El anhelado gasoducto
En los años noventa, dos empresas, la norteamericana Unocal y la argentina Bridas, ya se interesaron por este proyecto e incluso mantuvieron contacto con los talibanes con este objetivo. Actualmente, los talibanes están interesados en retomar la construcción del gasoducto en un momento de especial escasez energética por la guerra en Ucrania. Esto, sin duda, les daría reconocimiento internacional y, de rebote, legitimidad como gobernantes de Afganistán pase lo que pase en el país.

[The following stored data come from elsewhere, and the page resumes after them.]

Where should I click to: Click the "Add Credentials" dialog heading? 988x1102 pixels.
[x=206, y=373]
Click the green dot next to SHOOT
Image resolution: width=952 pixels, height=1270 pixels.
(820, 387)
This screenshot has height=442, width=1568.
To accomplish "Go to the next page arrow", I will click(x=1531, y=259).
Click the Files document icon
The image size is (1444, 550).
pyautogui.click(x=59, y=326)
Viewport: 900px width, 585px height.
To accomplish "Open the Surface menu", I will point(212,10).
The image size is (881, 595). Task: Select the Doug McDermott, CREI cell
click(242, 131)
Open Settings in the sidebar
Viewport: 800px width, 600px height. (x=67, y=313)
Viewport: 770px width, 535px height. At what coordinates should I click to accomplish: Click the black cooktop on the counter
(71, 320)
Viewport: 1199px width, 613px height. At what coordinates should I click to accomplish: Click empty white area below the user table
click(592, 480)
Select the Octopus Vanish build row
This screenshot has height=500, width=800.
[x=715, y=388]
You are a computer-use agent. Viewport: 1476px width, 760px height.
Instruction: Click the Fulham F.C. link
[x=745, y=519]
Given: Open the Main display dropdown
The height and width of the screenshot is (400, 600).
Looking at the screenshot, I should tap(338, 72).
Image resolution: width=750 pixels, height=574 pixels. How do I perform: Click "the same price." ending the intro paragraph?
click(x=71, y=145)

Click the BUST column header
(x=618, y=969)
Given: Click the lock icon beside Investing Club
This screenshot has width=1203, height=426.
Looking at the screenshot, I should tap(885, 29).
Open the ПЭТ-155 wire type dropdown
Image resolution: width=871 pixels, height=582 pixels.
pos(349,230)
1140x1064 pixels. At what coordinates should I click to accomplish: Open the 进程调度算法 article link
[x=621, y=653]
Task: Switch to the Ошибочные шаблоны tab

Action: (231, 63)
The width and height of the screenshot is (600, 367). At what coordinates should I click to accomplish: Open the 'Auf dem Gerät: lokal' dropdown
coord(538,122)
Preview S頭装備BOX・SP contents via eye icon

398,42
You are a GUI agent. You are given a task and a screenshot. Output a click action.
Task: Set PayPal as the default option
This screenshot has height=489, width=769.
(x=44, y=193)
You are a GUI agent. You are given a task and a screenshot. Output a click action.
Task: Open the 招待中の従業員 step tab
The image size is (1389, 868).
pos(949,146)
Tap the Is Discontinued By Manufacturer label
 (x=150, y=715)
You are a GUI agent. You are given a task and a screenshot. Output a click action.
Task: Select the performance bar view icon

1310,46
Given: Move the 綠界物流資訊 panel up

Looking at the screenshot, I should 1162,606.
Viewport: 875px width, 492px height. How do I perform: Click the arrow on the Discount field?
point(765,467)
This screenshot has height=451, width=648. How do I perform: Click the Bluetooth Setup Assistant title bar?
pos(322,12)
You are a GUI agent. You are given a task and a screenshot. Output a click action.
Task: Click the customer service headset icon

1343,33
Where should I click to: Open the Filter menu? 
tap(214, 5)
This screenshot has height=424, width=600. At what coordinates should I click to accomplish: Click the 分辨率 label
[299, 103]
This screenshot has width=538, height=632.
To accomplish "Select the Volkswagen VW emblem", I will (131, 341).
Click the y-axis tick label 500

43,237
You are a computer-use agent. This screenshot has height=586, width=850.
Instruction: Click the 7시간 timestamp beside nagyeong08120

El 31 de julio pasado Estados Unidos abatió en Kabul con un dron a Ayman al Zawahiri, que había sido líder de Al Qaeda desde la muerte de Bin Laden. Y durante los últimos meses el Estado Islámico ha protagonizado repetidos atentados en Afganistán contra la población civil. Afganistán vuelve a ser un santuario para terroristas, a pesar de que los talibanes se comprometieron a evitarlo en el acuerdo de paz que firmaron con Estados Unidos en febrero del 2020. Pero ni esto ni la violación de los derechos humanos en el país parece quitarle el sueño en Occidente mientras no nos salpique a nosotros directamente y nuestra propia seguridad no esté en juego.